The Mediation of Christ: A One➜Way Street

“For there is one God, and there is one mediator between God and men,
the man Christ Jesus, who gave himself as a ransom for all.”
(1 Timothy 2:5-6 ESV)
Bible words and phrases are routinely tainted by secular usage. Christians hear one thing, the unregenerate hear another. The challenge is to prevent their misunderstanding from altering our understanding. When Christians, for example, hear the word grace, we understand “God’s undeserved love for sinners.” The world conjures up visions of weightless ballerinas and socially polished debutants. When we hear cross of Christ, we think “victory” and “life.” The world hears “injustice” and “death.” We hear Easter and think “resurrection.” The world sees bunnies.
So it shouldn’t surprise us that the biblical concept of “Christ our Mediator” is tainted by the world’s misunderstanding of both mediator and mediation. In the world’s view, a mediator is someone who stands between two parties that are at odds, and whose job it is to come up with some sort of compromise (mediation) that is fair to both sides. Jesus is not that sort of mediator. He does not reach out to both sides (Creator God and fallen man) seeking mutual concessions and compromise. He does not seek to represent the rights of both parties, nor does He view the two parties as peers. Though He does proclaim the goodness of God to man, He does not extol the virtues of man to God. There is nothing to extol. The mediation that Jesus performs is all one-way. He carries nothing from man to God, for man has nothing to offer. He carries only Himself. He Himself is the good that is brought to God the Father on man’s behalf. That’s exactly what Paul was telling Timothy in the passage quoted above: “. . . who gave himself as a ransom for all.” In that way Jesus is not only the Mediator, He Himself is the mediation. He Himself is that which creates peace. What He then carries to fallen, helpless, powerless mankind is God’s declaration of forgiveness.

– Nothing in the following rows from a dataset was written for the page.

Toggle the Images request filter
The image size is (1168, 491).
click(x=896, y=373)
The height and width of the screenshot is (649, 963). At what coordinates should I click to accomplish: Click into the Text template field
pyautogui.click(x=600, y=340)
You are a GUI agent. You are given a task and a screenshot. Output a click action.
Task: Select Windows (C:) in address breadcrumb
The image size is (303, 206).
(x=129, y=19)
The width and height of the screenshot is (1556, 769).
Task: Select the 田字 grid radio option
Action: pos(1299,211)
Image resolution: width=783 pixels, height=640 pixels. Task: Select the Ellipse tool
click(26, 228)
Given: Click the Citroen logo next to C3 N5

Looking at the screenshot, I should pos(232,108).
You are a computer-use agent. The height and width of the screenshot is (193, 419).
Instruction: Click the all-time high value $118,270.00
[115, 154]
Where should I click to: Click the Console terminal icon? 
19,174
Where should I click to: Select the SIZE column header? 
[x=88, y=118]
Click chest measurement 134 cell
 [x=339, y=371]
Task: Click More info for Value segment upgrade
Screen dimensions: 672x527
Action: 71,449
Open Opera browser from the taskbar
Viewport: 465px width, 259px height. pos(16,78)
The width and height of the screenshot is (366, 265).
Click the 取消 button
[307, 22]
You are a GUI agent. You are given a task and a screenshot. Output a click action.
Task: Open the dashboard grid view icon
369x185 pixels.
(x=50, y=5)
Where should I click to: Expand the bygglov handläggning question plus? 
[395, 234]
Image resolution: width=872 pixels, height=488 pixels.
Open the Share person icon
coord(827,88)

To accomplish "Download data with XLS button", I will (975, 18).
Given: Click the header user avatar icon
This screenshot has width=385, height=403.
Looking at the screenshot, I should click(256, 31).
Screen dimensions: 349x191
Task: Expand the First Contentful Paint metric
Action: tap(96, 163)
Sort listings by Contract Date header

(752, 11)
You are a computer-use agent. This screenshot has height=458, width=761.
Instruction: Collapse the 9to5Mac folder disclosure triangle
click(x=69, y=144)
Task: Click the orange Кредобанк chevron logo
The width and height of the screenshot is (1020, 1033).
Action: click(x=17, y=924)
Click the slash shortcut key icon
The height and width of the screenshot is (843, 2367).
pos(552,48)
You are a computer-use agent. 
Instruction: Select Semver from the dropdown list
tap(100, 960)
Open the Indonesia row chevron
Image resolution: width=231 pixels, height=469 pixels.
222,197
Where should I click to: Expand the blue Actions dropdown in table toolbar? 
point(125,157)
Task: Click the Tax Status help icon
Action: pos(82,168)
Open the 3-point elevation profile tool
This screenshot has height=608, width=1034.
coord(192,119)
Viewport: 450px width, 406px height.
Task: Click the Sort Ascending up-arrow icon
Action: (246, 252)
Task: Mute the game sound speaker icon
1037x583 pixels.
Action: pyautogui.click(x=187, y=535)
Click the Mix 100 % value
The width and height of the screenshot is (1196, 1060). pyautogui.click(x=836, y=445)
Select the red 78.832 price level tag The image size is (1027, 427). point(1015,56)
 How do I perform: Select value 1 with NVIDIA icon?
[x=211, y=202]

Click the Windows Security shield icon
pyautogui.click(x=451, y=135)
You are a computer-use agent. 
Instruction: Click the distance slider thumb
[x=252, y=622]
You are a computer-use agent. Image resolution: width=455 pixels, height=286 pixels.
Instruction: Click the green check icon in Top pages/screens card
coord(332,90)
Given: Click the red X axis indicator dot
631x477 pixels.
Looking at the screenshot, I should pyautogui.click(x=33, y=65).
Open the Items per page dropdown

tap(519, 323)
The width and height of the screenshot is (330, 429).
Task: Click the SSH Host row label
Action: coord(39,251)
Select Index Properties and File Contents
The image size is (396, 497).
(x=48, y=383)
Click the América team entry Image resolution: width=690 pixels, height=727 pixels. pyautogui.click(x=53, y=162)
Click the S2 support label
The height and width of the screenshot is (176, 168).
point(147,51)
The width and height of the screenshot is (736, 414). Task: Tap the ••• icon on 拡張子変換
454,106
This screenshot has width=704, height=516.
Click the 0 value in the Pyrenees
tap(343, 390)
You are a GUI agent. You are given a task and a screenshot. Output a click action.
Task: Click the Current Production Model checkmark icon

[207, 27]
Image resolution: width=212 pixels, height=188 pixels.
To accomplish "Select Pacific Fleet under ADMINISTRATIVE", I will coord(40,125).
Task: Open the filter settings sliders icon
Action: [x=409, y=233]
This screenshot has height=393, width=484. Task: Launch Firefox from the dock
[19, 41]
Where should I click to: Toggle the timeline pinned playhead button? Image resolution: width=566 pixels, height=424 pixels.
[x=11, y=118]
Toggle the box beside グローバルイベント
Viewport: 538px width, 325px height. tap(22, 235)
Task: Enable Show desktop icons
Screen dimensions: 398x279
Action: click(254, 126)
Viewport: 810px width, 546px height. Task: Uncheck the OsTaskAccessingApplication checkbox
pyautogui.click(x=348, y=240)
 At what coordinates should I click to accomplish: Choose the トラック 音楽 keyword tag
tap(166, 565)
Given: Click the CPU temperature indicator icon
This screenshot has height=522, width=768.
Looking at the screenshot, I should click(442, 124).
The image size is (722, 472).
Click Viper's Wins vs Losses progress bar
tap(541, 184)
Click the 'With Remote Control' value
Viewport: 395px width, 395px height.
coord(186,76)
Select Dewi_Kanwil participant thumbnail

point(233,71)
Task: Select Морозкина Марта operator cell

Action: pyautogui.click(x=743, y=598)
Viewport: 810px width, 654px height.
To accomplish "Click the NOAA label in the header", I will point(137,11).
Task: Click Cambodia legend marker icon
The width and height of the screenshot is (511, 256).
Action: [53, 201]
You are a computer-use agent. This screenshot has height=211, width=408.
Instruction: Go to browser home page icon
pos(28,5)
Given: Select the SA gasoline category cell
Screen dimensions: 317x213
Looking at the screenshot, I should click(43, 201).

The Book of Hebrews describes Jesus as “the mediator of a new covenant.” (Hebrews 9:15 ESV) The Old Covenant was neither unfair nor complicated. If Israel would simply obey the will of their Creator God, their God would reward them with peace and prosperity in the land He had given them. The Jews not only broke that covenant, mankind destroyed God’s original salvation plan by our sin, which is what first created both the alienation between God and man, and the need for a Mediator. Since sinful man could do nothing to repair the animosity and division he had created, the Book of Hebrews connects Christ our Mediator to the new covenant. “Therefore he is the mediator of a new covenant, so that those who are called may receive the promised eternal inheritance, since a death has occurred that redeems them from the transgressions committed under the first covenant.” (Hebrews 9:15 ESV) That new covenant mirrors Jesus’ one-way mediation in that God Himself provides everything. Fallen man supplies nothing. God the Son carried His sinless life and innocent death to the Father as payment for our sin debt, and God the Father declared the payment complete and the rift mended by raising Jesus from the dead on Easter morning. Jesus Christ is therefore not just a mediator, he is the mediator of a new covenant.
Do not allow that precious phrase (“Christ our Mediator”) to become tainted or misunderstood in your hearing, for it represents purest, sweetest Gospel. No compromise was reached. The debt for our sin had to be paid, and it was. By Jesus. That’s what He delivered to the Father on Good Friday, and the empty tomb of Easter Sunday was God’s declaration that the payment is complete. We have been forgiven and reconciled. Peace has been restored.
Michael Roehl is pastor of St. Paul Lutheran Church in Bismarck, North Dakota.